> Also, is there anything seriously lacking in Python, Java and C?
> 
> 
> Marko

>From their FAQ:

Go was born out of frustration with existing languages and environments for 
systems programming. Programming had become too difficult and the choice of 
languages was partly to blame. One had to choose either efficient compilation, 
efficient execution, or ease of programming; all three were not available in 
the same mainstream language. Programmers who could were choosing ease over 
safety and efficiency by moving to dynamically typed languages such as Python 
and JavaScript rather than C++ or, to a lesser extent, Java.

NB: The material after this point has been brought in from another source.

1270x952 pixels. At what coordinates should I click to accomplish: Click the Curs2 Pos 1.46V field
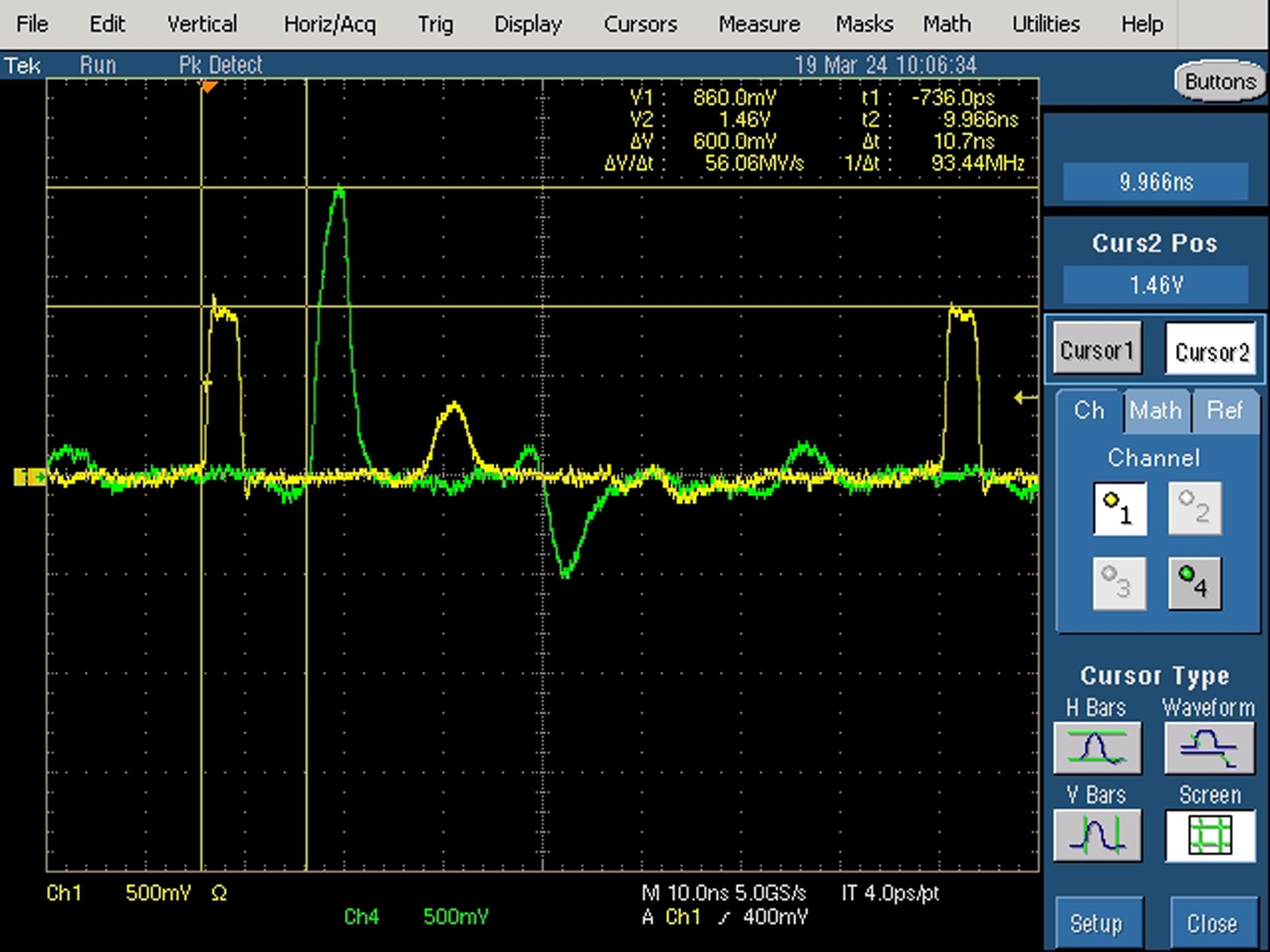click(1156, 285)
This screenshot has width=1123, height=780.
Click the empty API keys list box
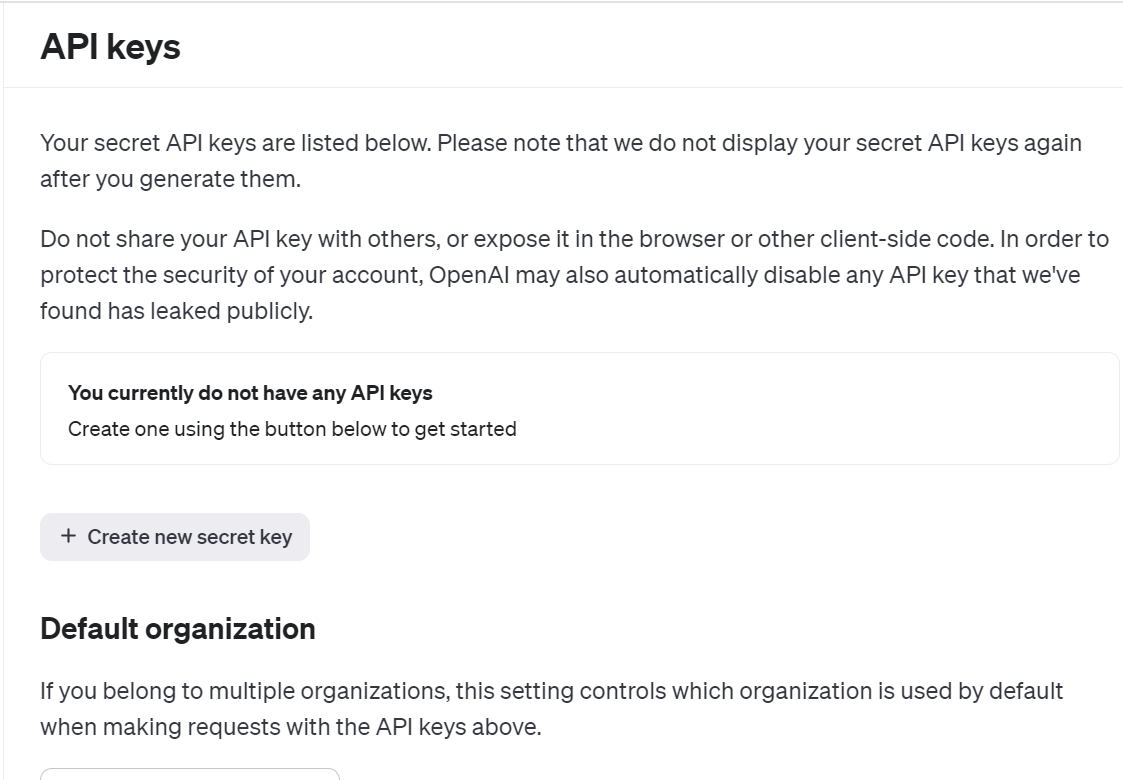(x=579, y=408)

Go is an attempt to combine the ease of programming of an interpreted, 
dynamically typed language with the efficiency and safety of a statically 
typed, compiled language. It also aims to be modern, with support for networked 
and multicore computing.

>
Although Go doesn't have exception handling either which is odd. 
http://blog.golang.org/error-handling-and-go
http://uberpython.wordpress.com/2012/09/23/why-im-not-leaving-python-for-go/
Or you can use defer http://blog.golang.org/defer-panic-and-recover
func CopyFile(dstName, srcName string) (written int64, err error) {
    src, err := os.Open(srcName)
    if err != nil {
        return
    }
    defer src.Close()

    dst, err := os.Create(dstName)
    if err != nil {
        return
    }
    defer dst.Close()

    return io.Copy(dst, src)
}

> That's a strange locution: You are suggesting that go had OOP and it was > > 
> removed 
Although Go has types and methods and allows an object-oriented style of 
programming, there is no type hierarchy. The concept of "interface" in Go 
provides a different approach that we believe is easy to use and in some ways 
more general. There are also ways to embed types in other types to provide 
something analogous--but not identical--to subclassing.